● TASK INSTRUCTIONS: Among the records below, find the line that has "is (962, 1232)."; from there, give the lines again exactly, and stop after the line that has "Instruction: Close the".

● INPUT RECORDS:
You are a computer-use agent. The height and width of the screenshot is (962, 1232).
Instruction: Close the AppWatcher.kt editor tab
...
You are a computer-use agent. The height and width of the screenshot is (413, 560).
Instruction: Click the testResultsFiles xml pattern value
* * *
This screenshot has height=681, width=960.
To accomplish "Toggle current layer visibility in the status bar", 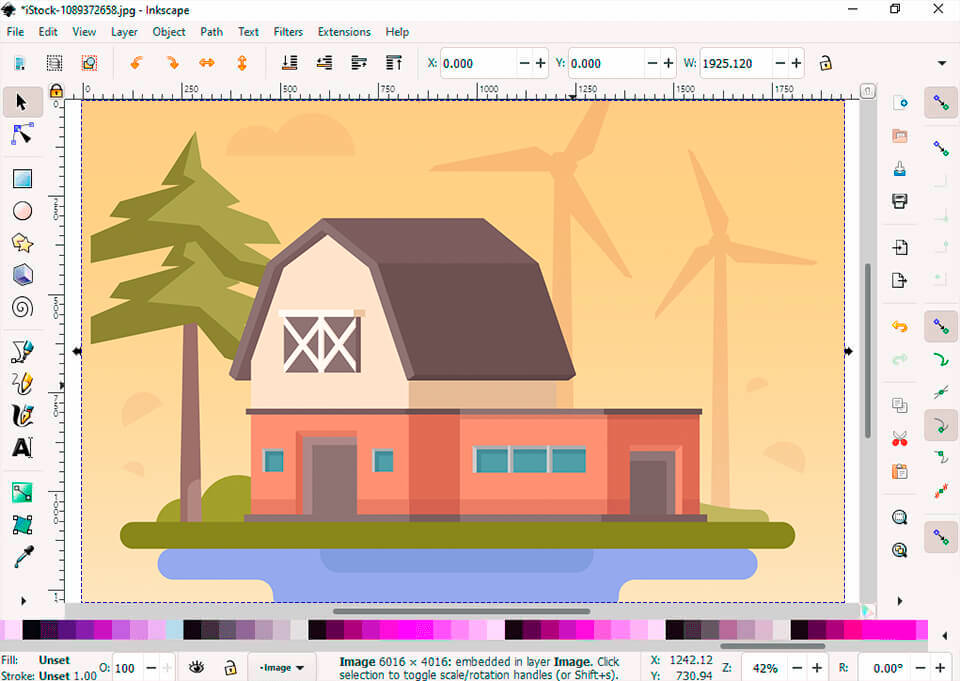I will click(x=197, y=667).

● RESPONSE FOR THIS EXERCISE:
You are a computer-use agent. The height and width of the screenshot is (962, 1232).
Instruction: Close the AppWatcher.kt editor tab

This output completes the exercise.